Malabsorption Syndrome Due to Tropheryma Whipplei Severe Infection in a Patient Thirteen Years after Kidney Transplantation
- *Corresponding Author:
- Abdellaoui I
Nephrology, dialysis and transplantation ward
Sahloul hospital, 33 Fourat street
Jawhara city, France
E-mail: [email protected]
Received Date: October 26, 2016; Accepted Date: November 22, 2016; Published Date: November 28, 2016
Citation: Abdellaoui I, Sahtout W, Mansour IB, Mokni M, Azzabi A, et al. (2016) Malabsorption Syndrome Due to Tropheryma Whipplei Severe Infection in a Patient Thirteen Years after mucosa Transplantation. J Nephrol Ther 6: 272. doi:10.4172/2161-0959.1000272
Copyright: © 2016 Abdellaoui I, et al. This is an open-access article distributed under the terms of the Creative Commons Attribution License, which permits unrestricted use, distribution, and reproduction in any medium, provided the original author and source are credited.

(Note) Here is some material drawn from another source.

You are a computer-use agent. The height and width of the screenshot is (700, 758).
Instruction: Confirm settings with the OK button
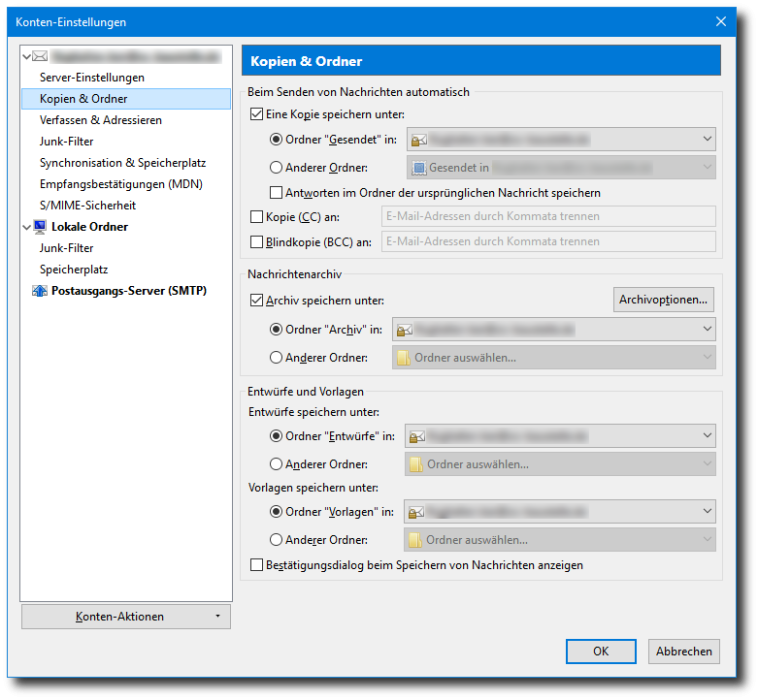coord(600,651)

Whipple's disease (WD) is a rare chronic and multi-systemic infectious illness. The exposing factor to WD is an underlying genetic predisposition that leads to colonization of T. whipplei throughout the intestinal tract. Here, we report the first case of WD, to our knowledge, with typical systemic and gastrointestinal manifestations, malabsorption syndrome and serious alteration leading to death in a kidney transplant recipient. We intend to describe its clinical presentation, the methods for its diagnosis, and the outcome of treatment. It's a 27-year-old man without history of arthritis or diarrheal illness. He received a cadaveric graft in 23/12/1999 at the age of fifteen. His HLA analysis was A1 A33 B14 B35 BRB1*01 DRB1*11. The recipient lived in an urban environment without well water or animals. Five years after transplantation, he complained of diarrhoea and fever with a negative infectious work up. These gastrointestinal symptoms were resolved after empiric antibiotics. The recipient was hospitalized in 2012, thirteen years after transplantation, to explore a second episode of chronic afebrile diarrhoea with loss of weight and worsening of the graft function. Labs showed malabsorption syndrome, anaemia and leukopenia but no inflammatory signs. Anti-gliadine and anti-transglutaminase antibodies were negative. Bacteriological and parasitological stools tests as well as blood cultures were negative. Cytomegalovirus antigenemia and tumor markers were also negative. The patient has not been treated with antibiotics for WD and MMF toxicity was more likely to be responsible of the malabsorption syndrome. The mycophenolate mofetil was switched to Azathioprine. In October 2015, he was hospitalized for fever, diarrhoea and arthralgia without arthritis, hypokalemia, dehydration, important loss of weight and worsening of the graft function. The endoscopic exploration showed erythematous antral mucosa, severe gastritis and duodenal lymphangiectasia. Biopsies showed atrophied villi, abraded epithelium and filled villi axis with foamy macrophages strongly stained in PAS coloration. This histologic aspect is typically suggestive of T. whipplei intestinal infection. Sixteen years after transplantation, the patient was dead after two days in the intensive care unit. The diagnosis of WD was certain based on clinical and histopathological proofs.